Hermes Caleche

My tiny flacon.

By March

My dad died on the 13th. He had a fantastic run – 93 years, most of them healthy, still living in the home my sister and I grew up in. We’re all local so when it came time to call hospice, it was easier (as far as these things go) than coping with the situation from out of state. My dad’s caregiver called us early that Friday morning and suggested we get over there quickly. My sister and I were with him all morning, talking to him and holding his hand, until he drifted away. We buried him last Wednesday. I did the flowers, and we read some poems which I’ll paste in here. Mostly I’m grateful (all those extra decades of time!), although I have those pangs of grief when I see something about astronomy or another topic of interest and realize I can’t call him any more to discuss it.

My sister and I were over there rooting around, doing a little necessary cleanup, and I found tucked into a decorative box a small flacon of Hermes Caleche (labeled parfum). I have no idea how it got there, or why; I guarantee you my dad never set foot in Hermes. That flacon must have been there for decades, baking in the heat of the upstairs bedroom. I opened it and threw some on (why not?) figuring it would be terrible, but I held out hope for the base notes.

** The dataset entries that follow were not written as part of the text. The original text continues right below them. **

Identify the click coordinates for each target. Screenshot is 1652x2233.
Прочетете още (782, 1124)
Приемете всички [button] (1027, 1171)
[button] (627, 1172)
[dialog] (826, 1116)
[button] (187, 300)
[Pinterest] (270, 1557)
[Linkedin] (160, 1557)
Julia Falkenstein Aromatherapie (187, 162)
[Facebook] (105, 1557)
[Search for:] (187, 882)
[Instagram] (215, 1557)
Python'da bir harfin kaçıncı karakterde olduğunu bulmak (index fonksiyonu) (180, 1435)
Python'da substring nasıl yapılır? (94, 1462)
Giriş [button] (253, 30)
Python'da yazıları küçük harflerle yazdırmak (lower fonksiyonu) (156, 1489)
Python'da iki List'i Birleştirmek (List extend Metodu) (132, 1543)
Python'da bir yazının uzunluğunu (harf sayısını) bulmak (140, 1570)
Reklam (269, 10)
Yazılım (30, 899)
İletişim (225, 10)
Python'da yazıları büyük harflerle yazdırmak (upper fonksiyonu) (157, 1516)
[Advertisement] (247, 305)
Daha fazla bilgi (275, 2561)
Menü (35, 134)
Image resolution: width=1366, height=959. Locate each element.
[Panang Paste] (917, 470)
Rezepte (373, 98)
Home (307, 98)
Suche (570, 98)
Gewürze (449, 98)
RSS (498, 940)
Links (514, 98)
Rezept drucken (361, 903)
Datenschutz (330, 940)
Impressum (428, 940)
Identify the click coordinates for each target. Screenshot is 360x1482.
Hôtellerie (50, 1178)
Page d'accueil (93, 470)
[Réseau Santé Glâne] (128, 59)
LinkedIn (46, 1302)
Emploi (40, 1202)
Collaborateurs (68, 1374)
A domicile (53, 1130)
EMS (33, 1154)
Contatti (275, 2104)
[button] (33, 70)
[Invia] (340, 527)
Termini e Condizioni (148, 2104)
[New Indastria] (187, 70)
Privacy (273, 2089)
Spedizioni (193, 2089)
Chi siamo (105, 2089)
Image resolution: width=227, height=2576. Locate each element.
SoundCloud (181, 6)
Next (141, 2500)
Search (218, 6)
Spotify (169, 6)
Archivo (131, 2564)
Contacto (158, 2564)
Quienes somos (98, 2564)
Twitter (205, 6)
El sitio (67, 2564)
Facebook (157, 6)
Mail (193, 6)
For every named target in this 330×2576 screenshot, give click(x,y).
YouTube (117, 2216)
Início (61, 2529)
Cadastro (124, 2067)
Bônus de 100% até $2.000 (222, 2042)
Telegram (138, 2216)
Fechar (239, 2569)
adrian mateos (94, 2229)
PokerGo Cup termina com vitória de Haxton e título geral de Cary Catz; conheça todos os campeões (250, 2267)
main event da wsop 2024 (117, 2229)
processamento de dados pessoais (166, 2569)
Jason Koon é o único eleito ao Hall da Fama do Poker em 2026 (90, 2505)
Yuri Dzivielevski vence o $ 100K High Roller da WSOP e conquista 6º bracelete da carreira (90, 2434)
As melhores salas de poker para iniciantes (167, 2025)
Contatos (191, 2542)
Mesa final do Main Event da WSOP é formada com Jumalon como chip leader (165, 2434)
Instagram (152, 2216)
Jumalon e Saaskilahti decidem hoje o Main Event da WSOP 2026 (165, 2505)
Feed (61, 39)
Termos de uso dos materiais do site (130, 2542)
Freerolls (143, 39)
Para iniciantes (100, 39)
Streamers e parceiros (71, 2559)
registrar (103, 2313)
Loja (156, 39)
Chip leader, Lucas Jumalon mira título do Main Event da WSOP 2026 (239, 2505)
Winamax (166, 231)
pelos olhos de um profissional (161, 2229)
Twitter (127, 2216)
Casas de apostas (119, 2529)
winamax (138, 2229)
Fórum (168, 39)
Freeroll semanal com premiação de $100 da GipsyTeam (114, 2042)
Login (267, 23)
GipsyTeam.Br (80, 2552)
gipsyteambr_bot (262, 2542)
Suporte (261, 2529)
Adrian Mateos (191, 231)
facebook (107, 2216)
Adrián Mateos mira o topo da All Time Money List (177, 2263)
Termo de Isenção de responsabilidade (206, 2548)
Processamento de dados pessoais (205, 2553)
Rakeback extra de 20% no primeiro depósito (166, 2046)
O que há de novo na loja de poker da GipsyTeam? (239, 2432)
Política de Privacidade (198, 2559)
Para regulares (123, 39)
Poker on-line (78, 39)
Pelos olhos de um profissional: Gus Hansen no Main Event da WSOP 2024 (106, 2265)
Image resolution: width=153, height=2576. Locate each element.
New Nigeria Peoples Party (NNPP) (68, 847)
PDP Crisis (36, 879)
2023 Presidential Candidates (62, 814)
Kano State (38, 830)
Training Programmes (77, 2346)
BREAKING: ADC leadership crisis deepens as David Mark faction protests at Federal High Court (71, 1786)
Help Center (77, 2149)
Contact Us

It’s fantastic. Truly. I’m not even sure I’ve smelled Caleche while paying attention; Kelly Caleche is more “me.” Also looking at their website I don’t see any Caleche parfum available, which confuses me, although maybe they have it in the store? Caleche came out right around the time my parents bought their house, and that wee flacon has probably been there for most of that time (maybe my mom got it from someone in a housewarming gift? She wouldn’t have wandered into Hermes either.)

Here’s the blurb from Fragrantica: “composed by Guy Robert in 1961, this very feminine combination of flower, woods and chypre, whose name evokes the House’s emblematic carriage team, shines through the beauty of its primary ingredients, from the gaiety of its citrus hints to the modernity of its aldehyde notes, from its floral heart embroidered with ylang-ylang, rose and jasmine, to its woody chypre afternote, emphasized by the nobility of iris.”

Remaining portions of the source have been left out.